I've noticed a lot of us have not played the first generation. While there is not the diversity of games from later generations, there is a wide diversity in hardware and controllers, including light guns. You can probably pick up an entire unit for the about the price of a used game at Gamestop. I recommend the Atari Video Pinball unit in particular - no pong games, and a good amount of fun with Breakout using an analog paddle controller. Its all RF out, as I don't know of any A/V modifications for it.
matmico399 wrote:Wow the conversations on this have been fantastic. There are several trends going on here but I notice mainly one. The Atari 2600. Was that a great system in its day or what. So many simple games that are so much fun, still to this day. The 2600 lives! How incapable Atari management managed to screw up almost every other system after that is a mystery to me. 5200 overpriced. 7800 outdated. Jauguar poor programming and bad bad games. They nailed it with the 2600 but blew it on every console since. I wonder if the Atari ox will make many look at it. I’d out t it. But a final Merry Christmas to all before the Holiday ends!
AtariToday wrote:honorable mentions - systems that just barely
Odyssey 2. As a kid the neighbors had this quirky system set up in their basement and we would play on it when their grand-kids came over.

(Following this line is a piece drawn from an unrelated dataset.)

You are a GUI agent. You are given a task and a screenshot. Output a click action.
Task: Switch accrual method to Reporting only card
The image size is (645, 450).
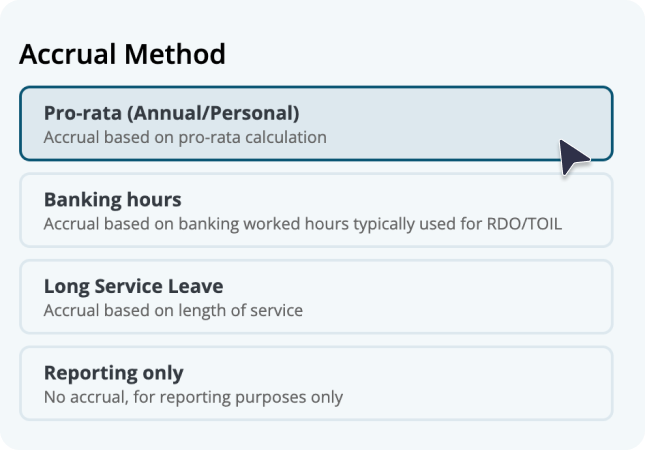316,383
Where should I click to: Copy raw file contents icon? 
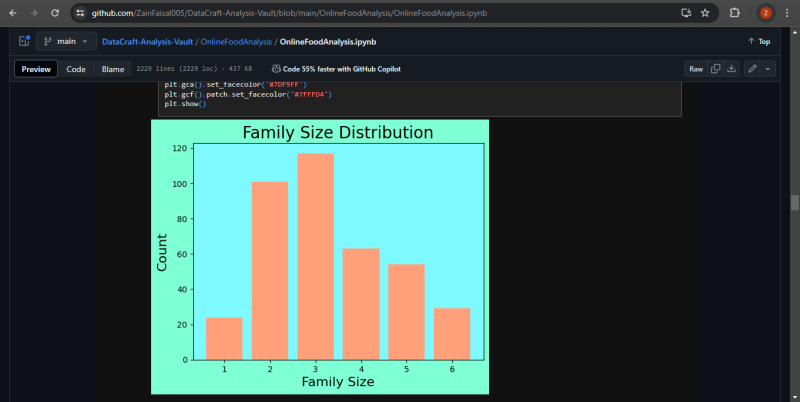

I received one as a gift a few years ago and I've fallen in love with it. Currently collecting games for this thing! Pick one up if you've missed out. It's fairly cheap to collect for and the games are fun! Pick Axe Pete and K.C. Munchkins Crazy Chase are getting lots of play recently.
Growing up, I had an Odyssey 2. It is a fun system, and it is relatively cheap to collect for. Its near and dear to my heart, and untold hours of fun on the system. A/V mods are available for the system if you are handy with the soldering iron. I have a voice unit, but never gotten it to work. However, there are 2 board game video game hybrids worth checking out - one is like Risk, the other a sort of Lord of the Rings game. There was also an early multicart for the system, that has all or almost all of the production titles for the system. You can't add anything, and it uses dip switches, but well worth it. I'm not sure where O2 emulation is.
The Odyssey 2 also had wonderful box and manual artwork. Check out titles like Showdown in 2100 AD for instance. One of my favorite games is War of Nerves, which does not have an Atari 2600 game like it, as far as I know. Something maybe some homebrew programmer could fix one day, to bring that game to a larger audience.
Given a choice though, I'd still pick the 2600 and its immense library over the O2, even with my nostalgia bias. As my friend Matmico pointed out, its sad how wrong it went for Atari. That a system launched for the holidays in 1977 (the exact release date is a conversation) was still responsible for the 1983 US Crash a full six years later is remarkable. Its footprint on gaming history is huge, but its legacy is still mostly a positive one.